2) Keep I->isSafeToRemove(), but teach it about the constrained intrinsics. This makes it a copy of wouldInstructionBeTriviallyDead(), except worse. And it creates confusion in the future because a developer may not know which of the two functions is needed.
3) Push the body of I->isSafeToRemove() up into the _two_ callers of the function and then eliminate it. No future confusion, no opportunity to break the constrained intrinsics by using the wrong function.

Since there are only two callers it seems to me it's best to take #3 above.
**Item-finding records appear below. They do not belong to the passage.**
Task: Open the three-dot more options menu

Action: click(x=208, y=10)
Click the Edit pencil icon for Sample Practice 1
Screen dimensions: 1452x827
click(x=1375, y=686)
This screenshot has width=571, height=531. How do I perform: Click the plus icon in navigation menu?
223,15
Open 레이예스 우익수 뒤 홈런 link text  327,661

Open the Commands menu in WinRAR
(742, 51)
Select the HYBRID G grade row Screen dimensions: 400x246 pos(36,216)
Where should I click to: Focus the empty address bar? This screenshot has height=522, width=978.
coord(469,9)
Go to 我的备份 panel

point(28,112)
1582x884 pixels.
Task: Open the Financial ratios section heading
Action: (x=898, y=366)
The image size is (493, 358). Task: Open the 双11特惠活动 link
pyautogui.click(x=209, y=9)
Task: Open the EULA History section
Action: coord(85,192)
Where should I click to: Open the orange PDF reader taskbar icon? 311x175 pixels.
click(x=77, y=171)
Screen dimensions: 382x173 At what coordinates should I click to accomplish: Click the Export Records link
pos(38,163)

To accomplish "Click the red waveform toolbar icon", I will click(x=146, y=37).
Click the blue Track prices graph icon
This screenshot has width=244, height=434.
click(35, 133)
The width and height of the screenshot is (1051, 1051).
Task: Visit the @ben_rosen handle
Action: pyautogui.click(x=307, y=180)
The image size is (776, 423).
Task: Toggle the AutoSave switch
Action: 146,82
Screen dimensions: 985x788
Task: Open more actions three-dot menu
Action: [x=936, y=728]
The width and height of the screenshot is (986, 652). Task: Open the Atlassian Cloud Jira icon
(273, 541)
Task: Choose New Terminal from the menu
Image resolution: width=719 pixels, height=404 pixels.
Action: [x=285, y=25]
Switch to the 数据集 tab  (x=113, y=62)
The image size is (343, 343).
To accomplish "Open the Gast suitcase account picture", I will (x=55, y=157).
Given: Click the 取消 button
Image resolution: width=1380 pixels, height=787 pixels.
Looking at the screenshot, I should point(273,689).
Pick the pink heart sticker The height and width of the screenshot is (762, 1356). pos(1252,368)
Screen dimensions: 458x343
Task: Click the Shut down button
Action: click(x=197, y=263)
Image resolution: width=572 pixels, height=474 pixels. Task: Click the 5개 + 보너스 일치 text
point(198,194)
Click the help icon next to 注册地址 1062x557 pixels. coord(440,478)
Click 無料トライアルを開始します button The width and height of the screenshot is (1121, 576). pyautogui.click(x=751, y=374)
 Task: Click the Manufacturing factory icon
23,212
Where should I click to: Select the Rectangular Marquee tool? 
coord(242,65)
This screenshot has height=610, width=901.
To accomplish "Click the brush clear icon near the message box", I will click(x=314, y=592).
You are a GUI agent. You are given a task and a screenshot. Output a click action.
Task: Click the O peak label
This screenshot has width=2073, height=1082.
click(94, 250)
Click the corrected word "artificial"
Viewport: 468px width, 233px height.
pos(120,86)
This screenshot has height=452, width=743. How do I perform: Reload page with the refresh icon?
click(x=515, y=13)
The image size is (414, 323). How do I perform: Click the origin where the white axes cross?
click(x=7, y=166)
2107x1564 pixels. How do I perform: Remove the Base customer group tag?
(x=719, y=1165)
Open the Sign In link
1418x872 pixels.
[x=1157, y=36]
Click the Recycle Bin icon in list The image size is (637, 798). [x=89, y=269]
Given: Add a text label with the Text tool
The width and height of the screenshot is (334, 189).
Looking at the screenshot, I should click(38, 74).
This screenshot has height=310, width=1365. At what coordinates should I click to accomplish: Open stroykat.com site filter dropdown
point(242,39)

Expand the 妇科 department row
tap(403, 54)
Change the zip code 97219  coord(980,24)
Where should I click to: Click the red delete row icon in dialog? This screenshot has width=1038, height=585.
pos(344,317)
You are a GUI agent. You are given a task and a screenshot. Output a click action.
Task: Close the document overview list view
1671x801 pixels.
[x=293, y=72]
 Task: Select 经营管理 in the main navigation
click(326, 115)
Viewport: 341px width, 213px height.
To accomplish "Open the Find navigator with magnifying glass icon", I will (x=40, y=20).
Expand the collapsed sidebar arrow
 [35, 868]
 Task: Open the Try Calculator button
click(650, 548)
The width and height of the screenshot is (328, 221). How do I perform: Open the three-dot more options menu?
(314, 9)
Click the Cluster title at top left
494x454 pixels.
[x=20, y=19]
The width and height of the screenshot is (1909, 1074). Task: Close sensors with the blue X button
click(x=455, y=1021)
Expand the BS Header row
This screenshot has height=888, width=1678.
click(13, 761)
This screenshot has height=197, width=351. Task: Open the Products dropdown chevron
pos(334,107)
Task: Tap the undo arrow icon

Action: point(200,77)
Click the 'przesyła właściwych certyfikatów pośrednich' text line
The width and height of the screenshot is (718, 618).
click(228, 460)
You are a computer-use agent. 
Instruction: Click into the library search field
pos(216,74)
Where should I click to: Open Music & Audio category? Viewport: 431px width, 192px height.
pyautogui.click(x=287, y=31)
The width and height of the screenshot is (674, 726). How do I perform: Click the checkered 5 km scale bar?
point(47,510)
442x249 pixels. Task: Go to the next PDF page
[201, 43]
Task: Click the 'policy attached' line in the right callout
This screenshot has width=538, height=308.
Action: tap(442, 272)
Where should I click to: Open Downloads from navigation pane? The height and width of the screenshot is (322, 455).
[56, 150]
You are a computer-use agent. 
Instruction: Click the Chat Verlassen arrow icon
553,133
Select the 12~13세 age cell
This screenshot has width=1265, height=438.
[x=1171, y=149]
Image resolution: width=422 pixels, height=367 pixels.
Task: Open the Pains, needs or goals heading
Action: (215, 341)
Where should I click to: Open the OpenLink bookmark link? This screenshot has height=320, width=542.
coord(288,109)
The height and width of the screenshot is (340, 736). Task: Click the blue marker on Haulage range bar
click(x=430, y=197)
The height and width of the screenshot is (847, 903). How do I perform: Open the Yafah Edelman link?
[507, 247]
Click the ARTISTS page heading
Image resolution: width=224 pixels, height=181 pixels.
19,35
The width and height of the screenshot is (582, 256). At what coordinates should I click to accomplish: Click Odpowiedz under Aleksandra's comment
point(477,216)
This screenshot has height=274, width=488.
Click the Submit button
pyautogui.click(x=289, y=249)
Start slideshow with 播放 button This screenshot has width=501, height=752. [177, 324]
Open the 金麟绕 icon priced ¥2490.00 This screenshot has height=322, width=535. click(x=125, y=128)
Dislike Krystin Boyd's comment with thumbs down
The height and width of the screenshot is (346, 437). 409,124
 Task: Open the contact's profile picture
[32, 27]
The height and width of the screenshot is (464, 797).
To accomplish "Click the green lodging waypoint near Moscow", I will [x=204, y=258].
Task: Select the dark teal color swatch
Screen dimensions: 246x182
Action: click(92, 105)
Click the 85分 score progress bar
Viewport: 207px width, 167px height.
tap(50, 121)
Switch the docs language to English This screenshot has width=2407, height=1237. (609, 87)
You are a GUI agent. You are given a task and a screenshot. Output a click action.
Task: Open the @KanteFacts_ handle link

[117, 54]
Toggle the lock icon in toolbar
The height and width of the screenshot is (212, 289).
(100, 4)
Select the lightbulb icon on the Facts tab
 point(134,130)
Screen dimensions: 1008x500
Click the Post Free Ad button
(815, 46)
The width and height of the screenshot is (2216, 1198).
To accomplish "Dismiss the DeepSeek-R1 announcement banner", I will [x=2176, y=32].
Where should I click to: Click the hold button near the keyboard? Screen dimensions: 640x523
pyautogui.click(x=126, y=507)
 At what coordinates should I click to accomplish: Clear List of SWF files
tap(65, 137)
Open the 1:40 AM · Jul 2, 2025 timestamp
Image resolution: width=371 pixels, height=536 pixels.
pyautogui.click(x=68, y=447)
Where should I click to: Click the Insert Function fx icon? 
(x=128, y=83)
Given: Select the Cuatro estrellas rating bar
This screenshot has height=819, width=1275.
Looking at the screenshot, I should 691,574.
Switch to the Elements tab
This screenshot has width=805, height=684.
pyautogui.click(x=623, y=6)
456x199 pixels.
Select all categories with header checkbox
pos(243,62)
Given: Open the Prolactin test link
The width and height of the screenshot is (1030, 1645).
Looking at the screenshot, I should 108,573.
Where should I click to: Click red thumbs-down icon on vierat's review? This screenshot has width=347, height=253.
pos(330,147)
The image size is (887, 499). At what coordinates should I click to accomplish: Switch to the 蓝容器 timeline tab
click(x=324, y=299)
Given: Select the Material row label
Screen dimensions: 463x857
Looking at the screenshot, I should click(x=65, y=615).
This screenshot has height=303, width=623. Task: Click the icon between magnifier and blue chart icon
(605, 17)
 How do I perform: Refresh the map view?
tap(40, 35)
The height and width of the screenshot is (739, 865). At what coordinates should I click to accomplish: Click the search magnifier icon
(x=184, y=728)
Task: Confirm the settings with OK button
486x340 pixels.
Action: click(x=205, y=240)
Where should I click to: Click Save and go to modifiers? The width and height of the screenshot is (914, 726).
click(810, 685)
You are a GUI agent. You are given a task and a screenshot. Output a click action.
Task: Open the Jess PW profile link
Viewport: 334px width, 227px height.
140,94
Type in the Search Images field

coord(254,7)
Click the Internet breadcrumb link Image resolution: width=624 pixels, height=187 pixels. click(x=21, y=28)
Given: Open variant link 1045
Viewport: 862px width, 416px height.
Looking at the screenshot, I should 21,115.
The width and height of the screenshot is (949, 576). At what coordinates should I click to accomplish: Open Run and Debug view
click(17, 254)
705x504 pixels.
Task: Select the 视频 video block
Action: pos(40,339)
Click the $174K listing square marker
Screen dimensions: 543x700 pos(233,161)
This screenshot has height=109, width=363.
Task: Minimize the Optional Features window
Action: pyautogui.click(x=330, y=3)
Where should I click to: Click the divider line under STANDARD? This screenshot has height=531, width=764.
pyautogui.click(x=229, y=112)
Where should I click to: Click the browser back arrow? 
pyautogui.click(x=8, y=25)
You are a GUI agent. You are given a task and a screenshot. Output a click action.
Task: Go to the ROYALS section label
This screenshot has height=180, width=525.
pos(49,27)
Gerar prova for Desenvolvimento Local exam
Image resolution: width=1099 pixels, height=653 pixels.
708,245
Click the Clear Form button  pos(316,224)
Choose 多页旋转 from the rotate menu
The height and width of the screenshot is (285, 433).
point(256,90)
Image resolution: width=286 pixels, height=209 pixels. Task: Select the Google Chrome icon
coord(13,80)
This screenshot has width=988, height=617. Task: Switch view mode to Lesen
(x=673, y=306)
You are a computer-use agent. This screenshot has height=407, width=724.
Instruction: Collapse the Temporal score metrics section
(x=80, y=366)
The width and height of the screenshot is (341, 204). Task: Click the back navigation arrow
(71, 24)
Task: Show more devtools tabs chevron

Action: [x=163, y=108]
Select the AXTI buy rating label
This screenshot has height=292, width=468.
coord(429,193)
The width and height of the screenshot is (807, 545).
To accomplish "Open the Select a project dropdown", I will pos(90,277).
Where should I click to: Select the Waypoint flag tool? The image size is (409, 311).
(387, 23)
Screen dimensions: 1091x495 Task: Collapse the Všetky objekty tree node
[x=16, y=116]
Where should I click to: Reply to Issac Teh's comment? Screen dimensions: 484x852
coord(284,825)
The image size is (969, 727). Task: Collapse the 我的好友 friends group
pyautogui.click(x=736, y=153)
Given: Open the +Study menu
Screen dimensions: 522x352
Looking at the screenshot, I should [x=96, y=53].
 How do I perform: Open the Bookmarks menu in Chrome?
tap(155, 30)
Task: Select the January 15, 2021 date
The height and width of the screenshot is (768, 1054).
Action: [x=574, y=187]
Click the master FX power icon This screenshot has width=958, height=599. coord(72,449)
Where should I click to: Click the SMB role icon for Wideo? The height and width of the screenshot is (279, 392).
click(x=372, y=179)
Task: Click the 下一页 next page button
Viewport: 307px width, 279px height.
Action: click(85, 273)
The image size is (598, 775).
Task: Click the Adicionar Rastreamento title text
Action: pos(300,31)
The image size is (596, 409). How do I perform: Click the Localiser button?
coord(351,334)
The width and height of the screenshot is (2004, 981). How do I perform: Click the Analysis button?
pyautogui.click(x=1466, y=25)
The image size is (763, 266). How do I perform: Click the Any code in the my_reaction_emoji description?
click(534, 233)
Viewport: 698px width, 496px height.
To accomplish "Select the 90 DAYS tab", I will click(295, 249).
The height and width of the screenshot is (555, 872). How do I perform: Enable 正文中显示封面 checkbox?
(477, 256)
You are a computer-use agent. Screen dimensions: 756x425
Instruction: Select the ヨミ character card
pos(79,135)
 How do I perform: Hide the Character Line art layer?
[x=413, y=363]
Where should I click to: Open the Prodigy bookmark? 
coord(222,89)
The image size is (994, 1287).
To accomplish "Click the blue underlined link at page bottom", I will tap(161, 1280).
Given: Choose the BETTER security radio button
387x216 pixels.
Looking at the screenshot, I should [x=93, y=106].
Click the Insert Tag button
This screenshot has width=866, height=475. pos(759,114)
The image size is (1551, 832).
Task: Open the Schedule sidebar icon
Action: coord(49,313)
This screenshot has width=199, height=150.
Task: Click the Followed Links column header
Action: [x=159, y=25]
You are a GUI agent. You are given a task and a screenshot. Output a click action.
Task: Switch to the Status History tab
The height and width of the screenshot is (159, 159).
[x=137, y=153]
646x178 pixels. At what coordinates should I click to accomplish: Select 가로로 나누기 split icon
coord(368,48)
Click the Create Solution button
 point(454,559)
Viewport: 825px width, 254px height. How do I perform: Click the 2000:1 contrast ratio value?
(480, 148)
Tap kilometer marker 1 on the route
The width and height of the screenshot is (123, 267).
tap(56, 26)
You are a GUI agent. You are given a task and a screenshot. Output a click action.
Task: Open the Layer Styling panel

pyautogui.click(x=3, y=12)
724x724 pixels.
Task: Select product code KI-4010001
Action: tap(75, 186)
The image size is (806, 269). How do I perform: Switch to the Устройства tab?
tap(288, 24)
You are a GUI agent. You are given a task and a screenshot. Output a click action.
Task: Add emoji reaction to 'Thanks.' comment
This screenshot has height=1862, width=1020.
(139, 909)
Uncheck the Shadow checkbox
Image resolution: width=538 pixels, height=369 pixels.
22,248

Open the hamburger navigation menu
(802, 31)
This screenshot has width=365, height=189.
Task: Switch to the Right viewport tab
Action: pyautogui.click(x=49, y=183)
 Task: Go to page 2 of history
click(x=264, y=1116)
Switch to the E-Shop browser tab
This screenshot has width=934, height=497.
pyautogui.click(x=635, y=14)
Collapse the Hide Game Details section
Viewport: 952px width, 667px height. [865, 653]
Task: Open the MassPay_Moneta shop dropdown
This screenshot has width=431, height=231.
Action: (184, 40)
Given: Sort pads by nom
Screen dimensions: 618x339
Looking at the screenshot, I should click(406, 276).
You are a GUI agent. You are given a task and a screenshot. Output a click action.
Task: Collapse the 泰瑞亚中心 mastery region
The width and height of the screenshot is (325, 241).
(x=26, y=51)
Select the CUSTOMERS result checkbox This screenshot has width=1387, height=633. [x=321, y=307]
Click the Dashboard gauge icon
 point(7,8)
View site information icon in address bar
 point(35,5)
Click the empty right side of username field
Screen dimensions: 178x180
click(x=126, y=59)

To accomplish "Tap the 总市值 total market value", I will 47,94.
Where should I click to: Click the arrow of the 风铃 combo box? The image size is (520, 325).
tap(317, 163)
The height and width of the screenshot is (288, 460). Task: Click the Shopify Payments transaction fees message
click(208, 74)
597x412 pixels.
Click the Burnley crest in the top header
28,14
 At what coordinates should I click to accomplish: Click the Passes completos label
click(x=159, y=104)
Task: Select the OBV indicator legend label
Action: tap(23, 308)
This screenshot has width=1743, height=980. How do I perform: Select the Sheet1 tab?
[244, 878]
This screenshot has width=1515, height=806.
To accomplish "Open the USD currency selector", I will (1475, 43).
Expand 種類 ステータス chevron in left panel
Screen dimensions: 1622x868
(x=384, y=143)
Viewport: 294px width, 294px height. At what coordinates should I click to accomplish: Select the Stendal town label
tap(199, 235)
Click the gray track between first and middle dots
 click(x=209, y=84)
@fhahn, are you referring to the body of Instruction::isSafeToRemove() that has been lifted up into this function here? We were using I->isSafeToRemove() before so this movement into this new wrapper keeps the behavior pretty much the same. IPSCCP's handling of atomic loads shouldn't be affected since a rejection by wouldInstructionBeTriviallyDead() falls through into the same code as before. Can we build on this to improve wouldInstructionBeTriviallyDead() later?